En d’autres termes, Hector a besoin d’Andromaque pour faire briller son casque sur les murs de Troie ; et vous, Maître Bonnant, qui vous félicitez d’être exempté des travaux ménagers – ces basses tâches dépourvues de verticalité – que feriez-vous sans votre femme de ménage? On pense mal, savez-vous, quand la lessive n’est pas faite…
Les valeurs viriles dont vous avez la nostalgie – âpreté des idées, hiérarchies structurantes, autorité, effort, culture des élites – n’ont pu se développer et triompher sur la planète que moyennant l’assignation au monde des femmes de la constellation de leurs contre-valeurs : la compassion, la sensibilité, la domesticité, le pacifisme – l’envie de rentrer à Ithaque les pieds dans les pantoufles. Le «masculin» et le «féminin» font ainsi système, dans la mesure où le premier se défausse sur le second d’une part d’humanité qui est commune aux deux sexes. Ce qui permet, en prime, de dédaigner celles qui l’assument.
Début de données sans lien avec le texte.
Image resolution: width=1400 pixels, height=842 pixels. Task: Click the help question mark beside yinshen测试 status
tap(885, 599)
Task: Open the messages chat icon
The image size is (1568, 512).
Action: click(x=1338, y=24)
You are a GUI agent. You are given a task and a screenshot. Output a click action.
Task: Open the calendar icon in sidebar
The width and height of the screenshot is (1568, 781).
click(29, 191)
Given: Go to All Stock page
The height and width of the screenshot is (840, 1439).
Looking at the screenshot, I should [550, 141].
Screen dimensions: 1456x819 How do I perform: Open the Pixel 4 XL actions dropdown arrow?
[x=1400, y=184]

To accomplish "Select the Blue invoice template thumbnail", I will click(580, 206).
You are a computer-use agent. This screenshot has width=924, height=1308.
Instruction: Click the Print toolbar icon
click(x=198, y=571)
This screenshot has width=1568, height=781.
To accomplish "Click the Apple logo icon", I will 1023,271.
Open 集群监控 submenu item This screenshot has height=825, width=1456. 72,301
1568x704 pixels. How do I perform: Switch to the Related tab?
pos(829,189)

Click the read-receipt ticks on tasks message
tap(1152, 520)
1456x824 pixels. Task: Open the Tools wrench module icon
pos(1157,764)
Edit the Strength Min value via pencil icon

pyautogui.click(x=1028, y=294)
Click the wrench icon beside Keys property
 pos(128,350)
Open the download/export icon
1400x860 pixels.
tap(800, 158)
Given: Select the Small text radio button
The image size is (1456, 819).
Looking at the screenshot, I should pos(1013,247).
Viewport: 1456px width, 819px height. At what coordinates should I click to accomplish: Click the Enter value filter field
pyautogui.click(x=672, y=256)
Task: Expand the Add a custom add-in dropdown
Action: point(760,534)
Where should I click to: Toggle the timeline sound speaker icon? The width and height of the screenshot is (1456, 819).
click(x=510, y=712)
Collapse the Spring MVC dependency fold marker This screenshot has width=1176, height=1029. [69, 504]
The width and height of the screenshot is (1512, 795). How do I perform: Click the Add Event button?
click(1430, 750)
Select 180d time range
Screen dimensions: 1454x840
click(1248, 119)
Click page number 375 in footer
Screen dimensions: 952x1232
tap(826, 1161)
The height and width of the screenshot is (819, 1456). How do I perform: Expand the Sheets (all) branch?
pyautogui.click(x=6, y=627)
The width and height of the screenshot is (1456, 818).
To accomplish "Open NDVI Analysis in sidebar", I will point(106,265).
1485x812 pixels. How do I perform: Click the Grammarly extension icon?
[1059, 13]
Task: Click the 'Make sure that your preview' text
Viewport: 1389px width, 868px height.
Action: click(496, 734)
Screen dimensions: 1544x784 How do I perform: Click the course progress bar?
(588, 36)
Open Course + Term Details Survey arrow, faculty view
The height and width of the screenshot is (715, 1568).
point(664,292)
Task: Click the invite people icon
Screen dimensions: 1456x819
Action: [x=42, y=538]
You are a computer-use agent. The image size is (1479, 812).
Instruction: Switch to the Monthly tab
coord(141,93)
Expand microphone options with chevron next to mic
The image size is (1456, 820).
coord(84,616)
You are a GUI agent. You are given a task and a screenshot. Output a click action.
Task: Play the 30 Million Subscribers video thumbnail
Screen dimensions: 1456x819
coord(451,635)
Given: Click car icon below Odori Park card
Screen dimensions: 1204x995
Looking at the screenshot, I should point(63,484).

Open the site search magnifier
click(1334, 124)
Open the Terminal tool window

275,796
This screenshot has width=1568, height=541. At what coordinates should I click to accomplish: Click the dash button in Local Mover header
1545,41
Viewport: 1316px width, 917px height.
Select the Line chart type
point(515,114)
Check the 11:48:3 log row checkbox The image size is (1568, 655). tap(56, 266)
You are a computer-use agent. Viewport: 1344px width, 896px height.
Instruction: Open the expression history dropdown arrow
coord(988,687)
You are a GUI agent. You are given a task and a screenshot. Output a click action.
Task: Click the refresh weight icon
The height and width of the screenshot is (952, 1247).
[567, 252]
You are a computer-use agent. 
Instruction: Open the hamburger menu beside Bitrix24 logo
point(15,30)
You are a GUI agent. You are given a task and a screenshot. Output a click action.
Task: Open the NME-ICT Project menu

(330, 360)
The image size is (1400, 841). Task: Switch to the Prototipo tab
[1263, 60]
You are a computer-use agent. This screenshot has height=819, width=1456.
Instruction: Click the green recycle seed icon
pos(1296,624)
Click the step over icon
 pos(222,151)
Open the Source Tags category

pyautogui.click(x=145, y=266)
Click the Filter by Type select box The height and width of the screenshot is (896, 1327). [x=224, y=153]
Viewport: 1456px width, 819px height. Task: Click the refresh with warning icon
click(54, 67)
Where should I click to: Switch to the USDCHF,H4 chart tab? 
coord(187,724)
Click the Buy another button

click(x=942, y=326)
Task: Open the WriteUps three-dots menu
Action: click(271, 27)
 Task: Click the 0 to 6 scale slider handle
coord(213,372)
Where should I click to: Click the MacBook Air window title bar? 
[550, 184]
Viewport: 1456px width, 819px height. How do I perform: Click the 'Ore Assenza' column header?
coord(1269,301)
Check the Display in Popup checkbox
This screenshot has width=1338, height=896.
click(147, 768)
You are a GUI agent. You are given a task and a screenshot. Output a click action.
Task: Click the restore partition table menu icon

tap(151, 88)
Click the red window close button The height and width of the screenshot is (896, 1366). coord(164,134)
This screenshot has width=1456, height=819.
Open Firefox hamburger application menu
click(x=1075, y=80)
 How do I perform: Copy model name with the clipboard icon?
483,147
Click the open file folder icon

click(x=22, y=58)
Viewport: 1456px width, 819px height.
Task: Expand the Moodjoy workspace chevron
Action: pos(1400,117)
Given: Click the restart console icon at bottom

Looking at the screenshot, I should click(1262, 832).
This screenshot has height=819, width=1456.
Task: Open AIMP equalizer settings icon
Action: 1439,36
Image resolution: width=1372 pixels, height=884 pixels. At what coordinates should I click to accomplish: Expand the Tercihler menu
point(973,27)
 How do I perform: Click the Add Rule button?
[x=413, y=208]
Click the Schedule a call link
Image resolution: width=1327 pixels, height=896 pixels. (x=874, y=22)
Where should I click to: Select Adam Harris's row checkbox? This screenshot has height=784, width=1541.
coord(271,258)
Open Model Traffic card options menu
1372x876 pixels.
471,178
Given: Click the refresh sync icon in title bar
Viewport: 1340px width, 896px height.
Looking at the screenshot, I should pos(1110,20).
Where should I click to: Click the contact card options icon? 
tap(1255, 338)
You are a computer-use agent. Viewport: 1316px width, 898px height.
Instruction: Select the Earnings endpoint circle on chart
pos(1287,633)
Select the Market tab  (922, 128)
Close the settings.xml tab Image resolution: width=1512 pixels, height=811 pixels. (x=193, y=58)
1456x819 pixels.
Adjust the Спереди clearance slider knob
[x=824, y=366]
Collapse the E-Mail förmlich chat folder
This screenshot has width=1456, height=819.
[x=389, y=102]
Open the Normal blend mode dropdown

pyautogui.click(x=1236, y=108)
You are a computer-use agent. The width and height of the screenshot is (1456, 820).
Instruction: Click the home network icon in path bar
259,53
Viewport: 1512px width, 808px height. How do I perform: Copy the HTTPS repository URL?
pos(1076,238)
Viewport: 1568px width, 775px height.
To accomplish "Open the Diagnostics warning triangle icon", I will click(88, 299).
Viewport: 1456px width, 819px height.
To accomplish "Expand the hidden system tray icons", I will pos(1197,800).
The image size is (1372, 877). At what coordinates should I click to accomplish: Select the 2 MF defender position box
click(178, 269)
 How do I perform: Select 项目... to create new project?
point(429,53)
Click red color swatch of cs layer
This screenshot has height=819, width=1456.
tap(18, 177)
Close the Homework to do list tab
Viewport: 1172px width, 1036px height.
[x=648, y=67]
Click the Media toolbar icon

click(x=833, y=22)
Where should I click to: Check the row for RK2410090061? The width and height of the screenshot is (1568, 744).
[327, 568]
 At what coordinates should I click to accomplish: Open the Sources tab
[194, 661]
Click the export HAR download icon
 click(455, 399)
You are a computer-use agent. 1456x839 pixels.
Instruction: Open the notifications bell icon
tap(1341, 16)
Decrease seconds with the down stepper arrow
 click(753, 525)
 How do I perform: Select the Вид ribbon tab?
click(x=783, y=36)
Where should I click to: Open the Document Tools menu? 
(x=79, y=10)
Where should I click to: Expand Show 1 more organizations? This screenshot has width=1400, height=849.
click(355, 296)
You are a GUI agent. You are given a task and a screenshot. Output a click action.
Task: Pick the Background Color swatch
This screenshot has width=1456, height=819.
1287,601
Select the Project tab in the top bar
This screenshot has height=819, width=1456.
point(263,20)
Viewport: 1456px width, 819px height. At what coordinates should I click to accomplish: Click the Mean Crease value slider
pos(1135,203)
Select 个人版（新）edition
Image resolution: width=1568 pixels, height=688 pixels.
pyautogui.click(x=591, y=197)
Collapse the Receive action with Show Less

L’égalité des sexes est une chose compliquée et je comprends qu’on puisse y perdre son latin, même quand, comme vous, je crois, on maîtrise bien les langues anciennes. Un certain discours à la mode, soi-disant égalitaire, en réalité crassement conservateur, prône la revalorisation des «valeurs féminines». Vous voyez rouge ? Moi aussi. Mais votre erreur, c’est de confondre le «féminin» et les femmes. Vous déplorez la «confusion des genres», par quoi vous entendez l’alignement du genre fort, le genre masculin (supérieur par nature ?) sur les valeurs débilitantes du genre faible. Mais ces «valeurs féminines», c’est vous qui les avez produites ! Pas vous personnellement, bien sûr, Maître Bonnant. Vous, c’est-à dire les hommes en tant que groupe social, qui avez confisqué pendant des siècles les valeurs civilisatrices – risque, dureté, progrès, tauromachie intellectuelle – en laissant aux femmes seules le poids de l’entretien de la vie.
Ce à quoi nous assistons, en réalité, c’est le retour de ce que le masculin a refoulé, a expulsé de soi dans un fantasme de toute-puissance. La redistribution des cartes entre les sexes, dans ce contexte, ne va pas sans mal. Elle s’enferre dans toutes sortes de malentendus sur la valence sexuelle des valeurs. Mais c’est un champ de réflexion passionnant, qui mériterait d’être pris plus au sérieux par un homme de votre trempe intellectuelle.